§ PROBLEM DESCRIPTION: Search the records for the string "pixels", then copy each line where it appears.

BEGIN EXTRACTED MATERIAL

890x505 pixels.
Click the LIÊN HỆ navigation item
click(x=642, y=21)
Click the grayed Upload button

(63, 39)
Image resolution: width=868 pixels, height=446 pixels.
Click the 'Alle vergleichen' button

END EXTRACTED MATERIAL
BEGIN EXTRACTED MATERIAL

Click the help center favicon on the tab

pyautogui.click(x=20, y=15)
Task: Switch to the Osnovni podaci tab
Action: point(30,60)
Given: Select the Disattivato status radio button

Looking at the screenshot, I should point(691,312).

END EXTRACTED MATERIAL

§ SOLVED PROBLEM:
890x505 pixels.
Image resolution: width=868 pixels, height=446 pixels.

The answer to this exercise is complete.